[Data excerpts]
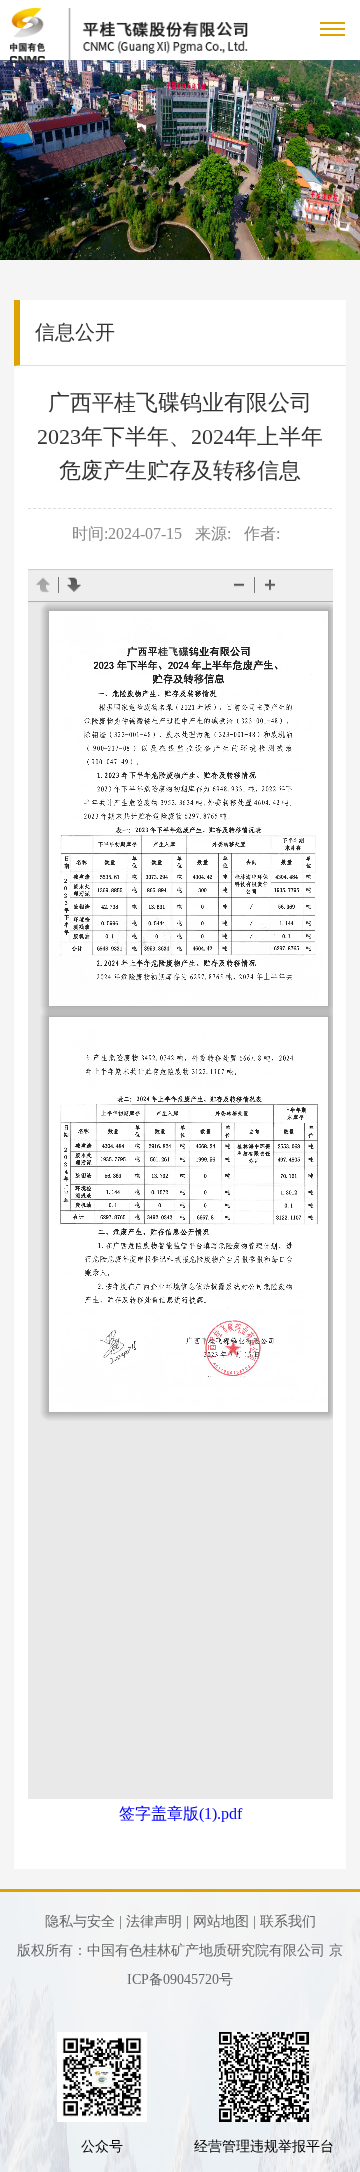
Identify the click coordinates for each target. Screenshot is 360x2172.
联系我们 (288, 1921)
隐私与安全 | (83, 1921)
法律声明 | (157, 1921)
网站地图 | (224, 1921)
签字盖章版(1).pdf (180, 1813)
[/Data excerpts]
[Data excerpts]
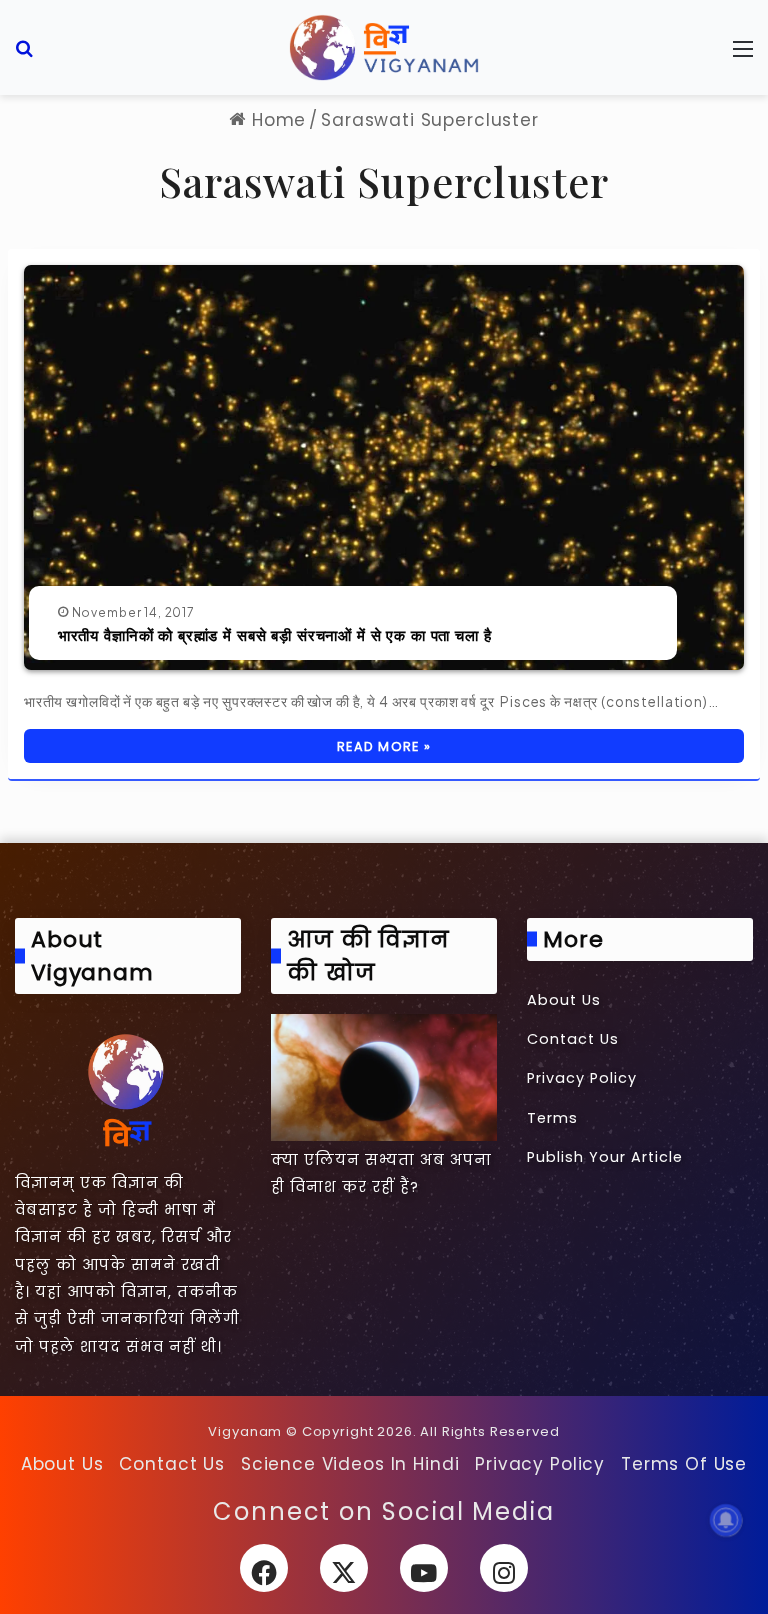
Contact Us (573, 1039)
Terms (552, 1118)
[/Data excerpts]
| Brief |
Write down exactly the span of lines above from the one containing "Identify the click" to the one containing "签字盖章版(1).pdf (180, 1813)", both ends included.

| Written response |
Identify the click coordinates for each target. Screenshot is 360x2172.
联系我们 (288, 1921)
隐私与安全 | (83, 1921)
法律声明 | (157, 1921)
网站地图 | (224, 1921)
签字盖章版(1).pdf (180, 1813)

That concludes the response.